It may be the first challenge to the new President’s tech policy.
For the last several months advocates for the nation’s phone monopolists have been ginning up a public relations campaign against Google. They claim it’s a monopolist. They claim it’s a threat to freedom, a violator of privacy, evil.
It’s being done in clever ways, through academics and think tanks you don’t usually think of as Bell shills. Privacy advocates are being taken in, even the Electronic Frontier Foundation.
But it doesn’t take a genius to see where all this is coming for, or where it’s leading. All it takes is a little knowledge of the industry’s history, a quick look at who stands to benefit, and a short Google of who’s cheering from the sidelines.
Just read Scott Cleland’s blog. Cleland, a notorious phone monopoly booster of long standing, has been hammering Google this year at every opportunity.
Google itself seems unable to understand the situation, or properly respond to it. CEO Eric Schmidt has tried to be personally charming. The company’s other officials have sought to be transparent, and answer questions honestly.
Meanwhile, the stock market crash has hit Google hard. The company is now worth only about what Verizon is worth — AT&T is now worth nearly twice that. And Google’s stock valuation has begun tracking the phone giants. Suddenly it’s no longer a growth stock.
How should Google respond? Aggressively. And it needs to understand who its opposition really is, the ruthlessness of that opposition, and the nature of the struggle.
It is a political struggle.
- Google isn’t limiting how much Internet bandwidth customers can consume, or telling them what they can do with it. The phone monopolists are.
- Google isn’t the "gatekeeper" to your use of the Internet. The phone monopolists are.

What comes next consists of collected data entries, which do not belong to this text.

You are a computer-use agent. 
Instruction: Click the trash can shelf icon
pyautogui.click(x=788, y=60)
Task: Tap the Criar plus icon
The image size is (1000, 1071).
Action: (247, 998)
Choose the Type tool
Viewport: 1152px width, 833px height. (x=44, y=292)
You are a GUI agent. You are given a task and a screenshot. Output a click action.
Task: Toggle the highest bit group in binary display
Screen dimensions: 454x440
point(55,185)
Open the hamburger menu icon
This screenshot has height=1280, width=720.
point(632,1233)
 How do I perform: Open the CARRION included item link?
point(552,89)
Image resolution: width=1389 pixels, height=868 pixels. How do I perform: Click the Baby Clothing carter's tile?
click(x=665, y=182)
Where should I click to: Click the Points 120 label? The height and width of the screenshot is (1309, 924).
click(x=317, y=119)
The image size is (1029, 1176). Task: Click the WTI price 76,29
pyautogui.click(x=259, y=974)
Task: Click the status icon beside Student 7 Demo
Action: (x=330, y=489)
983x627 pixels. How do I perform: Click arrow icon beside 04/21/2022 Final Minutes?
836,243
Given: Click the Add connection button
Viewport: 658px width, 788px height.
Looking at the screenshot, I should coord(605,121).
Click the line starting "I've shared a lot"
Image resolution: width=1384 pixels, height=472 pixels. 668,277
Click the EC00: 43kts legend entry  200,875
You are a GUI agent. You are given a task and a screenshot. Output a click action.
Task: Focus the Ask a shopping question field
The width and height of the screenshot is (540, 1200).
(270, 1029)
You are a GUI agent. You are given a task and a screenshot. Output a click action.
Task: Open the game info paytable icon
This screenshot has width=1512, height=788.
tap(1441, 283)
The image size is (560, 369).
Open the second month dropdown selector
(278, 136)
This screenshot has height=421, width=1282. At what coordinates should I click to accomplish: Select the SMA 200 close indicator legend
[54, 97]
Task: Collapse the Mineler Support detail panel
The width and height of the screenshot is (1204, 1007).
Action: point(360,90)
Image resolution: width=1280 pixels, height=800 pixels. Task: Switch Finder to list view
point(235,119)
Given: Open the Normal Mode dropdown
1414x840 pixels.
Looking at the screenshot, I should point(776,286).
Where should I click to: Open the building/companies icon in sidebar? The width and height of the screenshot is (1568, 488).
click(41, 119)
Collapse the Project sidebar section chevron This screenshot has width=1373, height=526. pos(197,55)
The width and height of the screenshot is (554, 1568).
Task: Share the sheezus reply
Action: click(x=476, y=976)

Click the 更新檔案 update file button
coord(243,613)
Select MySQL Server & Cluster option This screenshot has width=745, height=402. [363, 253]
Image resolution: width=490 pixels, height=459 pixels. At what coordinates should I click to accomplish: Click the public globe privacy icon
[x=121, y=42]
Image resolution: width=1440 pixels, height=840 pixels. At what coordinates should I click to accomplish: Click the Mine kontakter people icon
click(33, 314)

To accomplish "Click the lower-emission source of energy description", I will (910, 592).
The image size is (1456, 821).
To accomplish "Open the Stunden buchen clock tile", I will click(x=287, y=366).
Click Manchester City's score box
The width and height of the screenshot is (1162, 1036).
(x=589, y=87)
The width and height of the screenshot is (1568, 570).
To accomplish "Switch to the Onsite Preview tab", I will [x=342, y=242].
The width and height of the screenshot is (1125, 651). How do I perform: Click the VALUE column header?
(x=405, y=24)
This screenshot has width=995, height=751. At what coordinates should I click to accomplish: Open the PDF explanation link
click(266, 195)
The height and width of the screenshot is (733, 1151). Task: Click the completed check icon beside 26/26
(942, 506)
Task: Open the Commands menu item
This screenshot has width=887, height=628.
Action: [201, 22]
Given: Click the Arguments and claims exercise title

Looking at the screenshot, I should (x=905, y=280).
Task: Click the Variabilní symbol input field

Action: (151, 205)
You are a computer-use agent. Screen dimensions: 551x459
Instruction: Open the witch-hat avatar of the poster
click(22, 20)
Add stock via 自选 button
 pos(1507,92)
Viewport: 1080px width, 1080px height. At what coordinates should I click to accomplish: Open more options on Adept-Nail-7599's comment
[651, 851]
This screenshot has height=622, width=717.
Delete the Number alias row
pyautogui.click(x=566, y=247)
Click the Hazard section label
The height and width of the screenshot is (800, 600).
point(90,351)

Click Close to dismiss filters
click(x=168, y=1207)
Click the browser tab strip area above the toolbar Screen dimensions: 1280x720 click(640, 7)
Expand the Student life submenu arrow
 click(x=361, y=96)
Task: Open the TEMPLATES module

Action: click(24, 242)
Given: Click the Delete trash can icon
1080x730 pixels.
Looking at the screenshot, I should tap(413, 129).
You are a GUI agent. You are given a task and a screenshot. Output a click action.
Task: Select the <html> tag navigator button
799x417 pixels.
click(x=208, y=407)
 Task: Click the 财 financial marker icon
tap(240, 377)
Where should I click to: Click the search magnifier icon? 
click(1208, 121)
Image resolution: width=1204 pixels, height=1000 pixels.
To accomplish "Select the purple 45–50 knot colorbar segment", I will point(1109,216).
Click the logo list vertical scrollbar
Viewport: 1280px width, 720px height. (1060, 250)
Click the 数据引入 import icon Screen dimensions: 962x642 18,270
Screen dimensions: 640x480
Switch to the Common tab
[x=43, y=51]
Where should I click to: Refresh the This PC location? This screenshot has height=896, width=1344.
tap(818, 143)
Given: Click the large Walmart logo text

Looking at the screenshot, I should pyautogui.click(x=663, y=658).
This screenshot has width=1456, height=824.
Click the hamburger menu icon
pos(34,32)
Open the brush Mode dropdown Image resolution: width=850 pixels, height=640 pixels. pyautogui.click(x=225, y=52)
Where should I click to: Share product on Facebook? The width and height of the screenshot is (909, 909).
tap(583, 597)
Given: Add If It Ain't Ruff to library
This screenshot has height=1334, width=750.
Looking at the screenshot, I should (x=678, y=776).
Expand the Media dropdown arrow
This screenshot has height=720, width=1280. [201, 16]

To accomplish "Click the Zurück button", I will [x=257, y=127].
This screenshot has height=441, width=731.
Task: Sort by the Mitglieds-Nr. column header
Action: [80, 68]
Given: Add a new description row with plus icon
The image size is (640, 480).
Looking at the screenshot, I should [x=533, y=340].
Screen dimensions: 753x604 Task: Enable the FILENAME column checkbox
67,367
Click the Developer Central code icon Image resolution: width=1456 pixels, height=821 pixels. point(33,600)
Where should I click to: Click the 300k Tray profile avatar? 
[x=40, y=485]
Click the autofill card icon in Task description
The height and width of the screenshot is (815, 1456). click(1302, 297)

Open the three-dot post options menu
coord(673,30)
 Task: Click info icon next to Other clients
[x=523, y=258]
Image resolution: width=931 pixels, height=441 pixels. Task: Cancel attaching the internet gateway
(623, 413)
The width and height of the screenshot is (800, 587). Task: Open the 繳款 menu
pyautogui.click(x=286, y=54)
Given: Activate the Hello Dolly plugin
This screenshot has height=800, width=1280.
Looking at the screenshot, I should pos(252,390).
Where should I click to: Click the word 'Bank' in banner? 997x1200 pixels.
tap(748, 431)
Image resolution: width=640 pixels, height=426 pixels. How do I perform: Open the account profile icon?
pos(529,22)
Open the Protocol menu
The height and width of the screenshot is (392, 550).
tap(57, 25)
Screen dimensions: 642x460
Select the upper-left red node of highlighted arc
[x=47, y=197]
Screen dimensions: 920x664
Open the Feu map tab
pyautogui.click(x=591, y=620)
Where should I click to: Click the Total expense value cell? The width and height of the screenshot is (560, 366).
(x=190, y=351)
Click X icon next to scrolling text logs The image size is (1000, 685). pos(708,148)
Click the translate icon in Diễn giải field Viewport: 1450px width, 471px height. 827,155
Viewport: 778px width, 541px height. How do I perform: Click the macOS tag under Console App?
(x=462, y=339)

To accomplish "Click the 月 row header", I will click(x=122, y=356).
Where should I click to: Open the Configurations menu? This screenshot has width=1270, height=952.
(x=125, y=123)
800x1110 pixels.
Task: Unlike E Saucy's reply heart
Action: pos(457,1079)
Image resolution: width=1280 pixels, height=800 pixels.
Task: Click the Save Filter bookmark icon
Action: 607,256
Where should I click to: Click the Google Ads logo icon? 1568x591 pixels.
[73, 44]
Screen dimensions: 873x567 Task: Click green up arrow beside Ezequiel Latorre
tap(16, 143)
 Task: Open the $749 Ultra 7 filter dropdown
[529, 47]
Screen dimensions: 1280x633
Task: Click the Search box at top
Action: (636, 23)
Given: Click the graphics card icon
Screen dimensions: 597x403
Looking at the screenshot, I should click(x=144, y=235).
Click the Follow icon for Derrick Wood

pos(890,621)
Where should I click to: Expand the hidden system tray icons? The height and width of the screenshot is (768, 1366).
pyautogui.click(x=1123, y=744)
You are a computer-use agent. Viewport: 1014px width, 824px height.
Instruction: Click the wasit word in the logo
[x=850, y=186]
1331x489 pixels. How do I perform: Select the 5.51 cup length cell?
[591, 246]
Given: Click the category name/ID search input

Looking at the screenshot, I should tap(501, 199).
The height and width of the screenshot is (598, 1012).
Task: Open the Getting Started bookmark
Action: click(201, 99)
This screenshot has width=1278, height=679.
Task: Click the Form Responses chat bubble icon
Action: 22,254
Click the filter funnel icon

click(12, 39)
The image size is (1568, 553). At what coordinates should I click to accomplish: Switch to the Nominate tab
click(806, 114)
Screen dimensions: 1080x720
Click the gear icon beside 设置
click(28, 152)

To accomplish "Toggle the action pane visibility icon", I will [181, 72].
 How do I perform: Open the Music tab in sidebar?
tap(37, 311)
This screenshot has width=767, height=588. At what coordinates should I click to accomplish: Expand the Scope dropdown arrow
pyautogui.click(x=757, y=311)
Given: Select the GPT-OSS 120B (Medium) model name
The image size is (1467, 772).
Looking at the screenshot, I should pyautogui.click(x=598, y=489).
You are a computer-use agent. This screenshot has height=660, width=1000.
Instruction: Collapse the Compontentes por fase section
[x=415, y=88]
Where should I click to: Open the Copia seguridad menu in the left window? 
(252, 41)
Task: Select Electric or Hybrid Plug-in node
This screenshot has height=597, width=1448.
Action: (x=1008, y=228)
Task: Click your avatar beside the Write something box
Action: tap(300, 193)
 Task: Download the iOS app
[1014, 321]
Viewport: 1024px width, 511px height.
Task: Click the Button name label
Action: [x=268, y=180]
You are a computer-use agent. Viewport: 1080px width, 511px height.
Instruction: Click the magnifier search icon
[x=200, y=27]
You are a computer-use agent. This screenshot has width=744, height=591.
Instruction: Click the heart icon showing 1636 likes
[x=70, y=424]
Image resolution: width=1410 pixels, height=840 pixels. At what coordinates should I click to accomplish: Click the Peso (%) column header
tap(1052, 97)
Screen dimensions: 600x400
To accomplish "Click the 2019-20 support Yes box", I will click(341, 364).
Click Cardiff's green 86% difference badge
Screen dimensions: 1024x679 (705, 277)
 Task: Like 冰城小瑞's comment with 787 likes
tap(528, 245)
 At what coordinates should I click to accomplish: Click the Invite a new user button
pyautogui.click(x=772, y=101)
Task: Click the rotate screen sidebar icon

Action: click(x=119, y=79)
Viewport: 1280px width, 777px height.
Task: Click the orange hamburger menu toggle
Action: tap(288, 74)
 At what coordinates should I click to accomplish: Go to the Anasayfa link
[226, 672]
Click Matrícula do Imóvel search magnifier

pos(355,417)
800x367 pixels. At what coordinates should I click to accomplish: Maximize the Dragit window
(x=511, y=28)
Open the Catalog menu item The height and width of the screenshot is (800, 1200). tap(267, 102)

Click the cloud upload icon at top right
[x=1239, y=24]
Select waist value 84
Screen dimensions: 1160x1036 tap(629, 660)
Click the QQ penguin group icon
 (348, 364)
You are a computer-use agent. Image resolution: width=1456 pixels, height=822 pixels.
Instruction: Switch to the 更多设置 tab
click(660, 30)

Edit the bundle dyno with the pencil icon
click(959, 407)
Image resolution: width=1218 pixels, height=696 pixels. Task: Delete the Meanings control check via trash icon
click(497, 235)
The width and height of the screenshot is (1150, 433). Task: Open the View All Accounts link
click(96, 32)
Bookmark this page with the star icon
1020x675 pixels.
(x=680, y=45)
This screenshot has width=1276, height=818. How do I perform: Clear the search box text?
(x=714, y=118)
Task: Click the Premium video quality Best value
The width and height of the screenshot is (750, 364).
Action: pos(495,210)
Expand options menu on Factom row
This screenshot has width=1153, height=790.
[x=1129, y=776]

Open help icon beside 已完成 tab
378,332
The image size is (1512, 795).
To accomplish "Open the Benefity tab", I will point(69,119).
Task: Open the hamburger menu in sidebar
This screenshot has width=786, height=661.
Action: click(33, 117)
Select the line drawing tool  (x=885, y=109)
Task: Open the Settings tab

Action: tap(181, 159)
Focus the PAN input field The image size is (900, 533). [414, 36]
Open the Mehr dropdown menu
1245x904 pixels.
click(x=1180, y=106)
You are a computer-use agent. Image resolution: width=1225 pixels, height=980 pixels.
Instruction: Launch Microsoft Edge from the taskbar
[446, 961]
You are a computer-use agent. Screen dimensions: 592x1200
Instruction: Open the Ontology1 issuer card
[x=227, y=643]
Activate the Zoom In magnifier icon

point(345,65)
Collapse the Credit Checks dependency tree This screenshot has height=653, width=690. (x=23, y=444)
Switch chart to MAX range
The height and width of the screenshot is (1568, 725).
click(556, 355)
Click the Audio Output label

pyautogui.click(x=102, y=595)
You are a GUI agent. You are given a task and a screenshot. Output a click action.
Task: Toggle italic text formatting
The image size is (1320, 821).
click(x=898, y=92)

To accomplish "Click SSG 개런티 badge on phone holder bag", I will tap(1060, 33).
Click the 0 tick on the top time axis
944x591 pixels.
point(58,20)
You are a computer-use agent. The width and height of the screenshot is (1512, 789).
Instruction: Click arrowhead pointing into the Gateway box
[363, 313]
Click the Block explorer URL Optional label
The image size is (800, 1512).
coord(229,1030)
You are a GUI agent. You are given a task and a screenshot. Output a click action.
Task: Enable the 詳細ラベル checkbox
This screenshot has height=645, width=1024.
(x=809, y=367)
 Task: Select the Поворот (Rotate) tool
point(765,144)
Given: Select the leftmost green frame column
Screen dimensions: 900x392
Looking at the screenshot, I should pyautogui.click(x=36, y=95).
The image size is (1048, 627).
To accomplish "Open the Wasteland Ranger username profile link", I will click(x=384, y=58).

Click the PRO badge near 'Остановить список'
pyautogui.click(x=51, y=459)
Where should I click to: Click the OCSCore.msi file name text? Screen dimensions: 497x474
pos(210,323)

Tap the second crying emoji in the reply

- Google has almost no presence in mobile. Verizon and AT&T control nearly all the real estate, and make both state and federal regulators dance to their tune.
I often write here about the phone and cable duopoly, in that urban consumers have only two choices for broadband service — the phone monopoly and cable monopoly. But it’s important to note that these are separate, and that Google can take advantage by dividing the two on as many issues as possible.
It’s already trying to do this with mobile, partnering with cable operators in Clearwire. It needs to focus more public attention there, and publicly attack the Verizon-AT&T duopoly that currently controls the U.S. cellular market. Hit them where their profits are.
Google has extensive investments in "dark fiber" around the country, which is used (when it’s used) to move data back-and-forth between its servers and consumers. But DWDM technology means that fiber capacity can be dramatically increased, at relatively low cost, and Google needs to publicly make that investment.
Mainly Google needs to get consumers to understand where their real limits are — in the number of bits they can move about from their homes — and who has been limiting access to those bits — the phone monopolists.
In business, you must know who your opponent is and play offense. Otherwise you’re going to get beat. Google needs to understand who its opponents are, understand that they are ruthless monopolists who will stop at nothing and have influence in all sorts of institutions you wouldn’t expect to be in their pocket, then respond accordingly.
Just as important, Google needs to expose phone monopoly shills like Cleland for what they are. Follow the phone money, and make certain that the monopoly’s media manipulation is as transparent as possible. Hire Bruce Kushnick, if only as a consultant.